(Adds shares in paragraph 2, details on disease in paragraph 5 and 9, details on trial findings in paragraphs 6-8)
Dec 10 (Reuters) - Siga Technologies' antiviral drug did not reduce the time to lesion resolution or have an effect on pain among adults affected by the clade II strain of mpox, according to a U.S. National Institutes of Health study published on Tuesday.
A data safety and monitoring board recommended stopping further enrollment of patients in the study based on the interim results. Shares of the company closed 6.7% lower at $6.47.
The trial, sponsored by NIH's National Institute of Allergy and Infectious Diseases (NIAID), began in September 2022 as part of the government's response to the clade II mpox outbreak.
It enrolled patients who had been ill with mpox for less than 14 days in Argentina, Brazil, Japan, Mexico, Peru, Thailand and the United States, including Puerto Rico.
Mpox is caused by a virus that spreads mainly through close contact. A clade II subtype virus caused a global mpox outbreak in 2022 and continues to circulate at low levels.

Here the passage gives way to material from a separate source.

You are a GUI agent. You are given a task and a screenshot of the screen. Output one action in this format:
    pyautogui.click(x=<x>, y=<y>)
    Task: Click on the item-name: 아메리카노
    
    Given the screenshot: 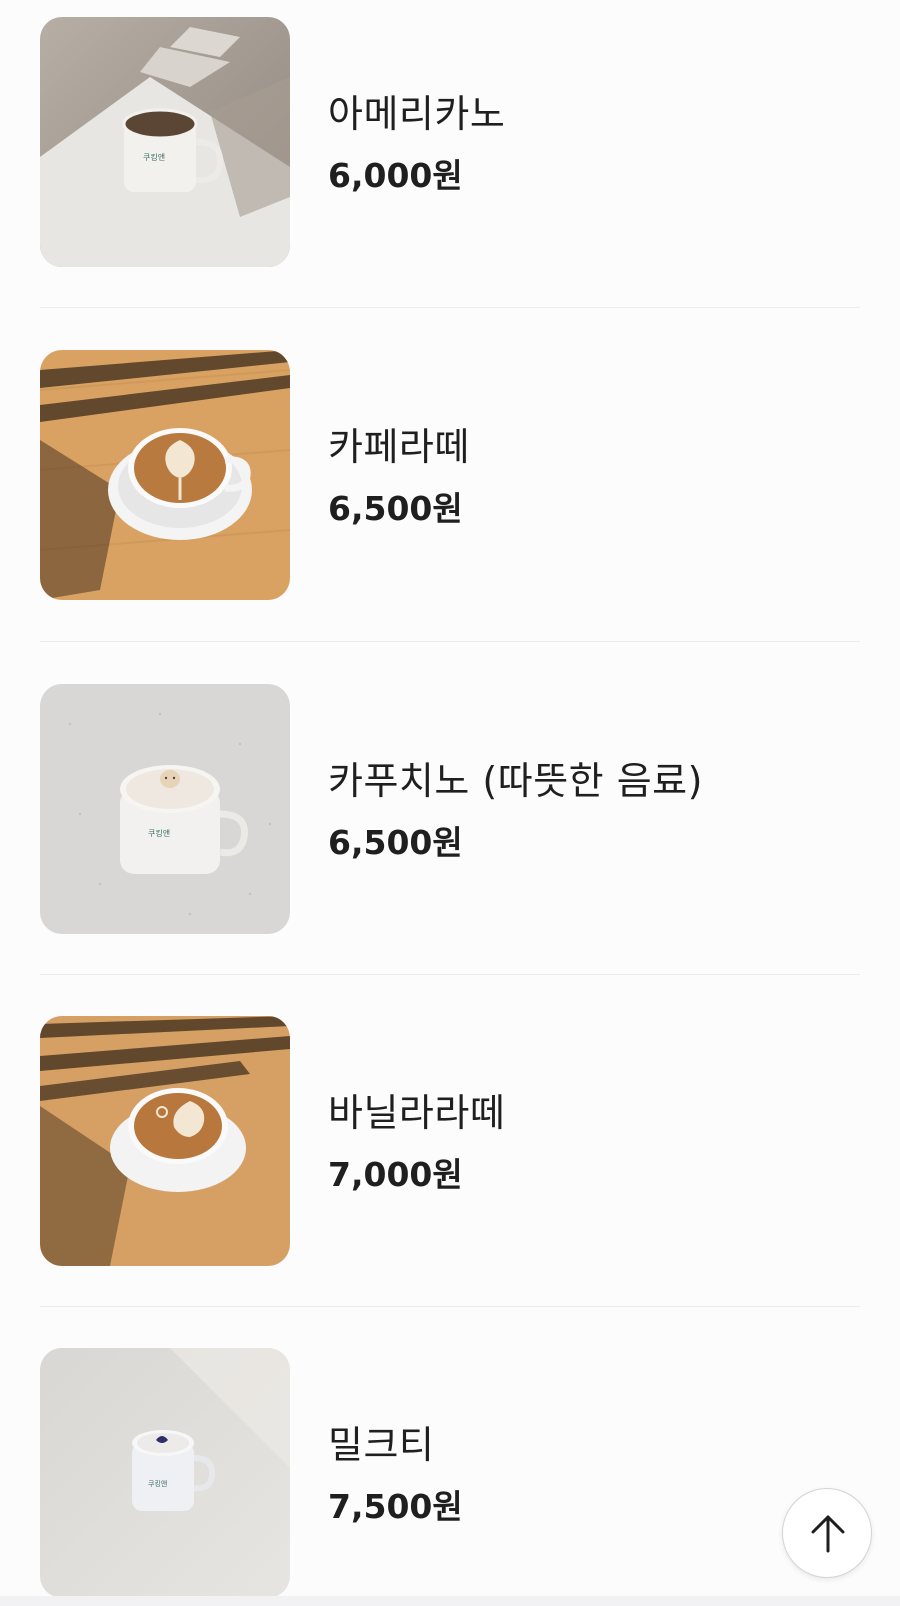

A planned interim analysis at 75% of the study's target enrollment showed there was no difference in the time to lesion resolution among participants treated with Siga's drug tecovirimat, branded as TPOXX, compared with those who received a placebo.
The analysis also showed pain decreased similarly among patients treated with tecovirimat and those who received a placebo.
This year, an outbreak of the clade I strain of mpox was declared a public health emergency of international concern by the World Health Organization.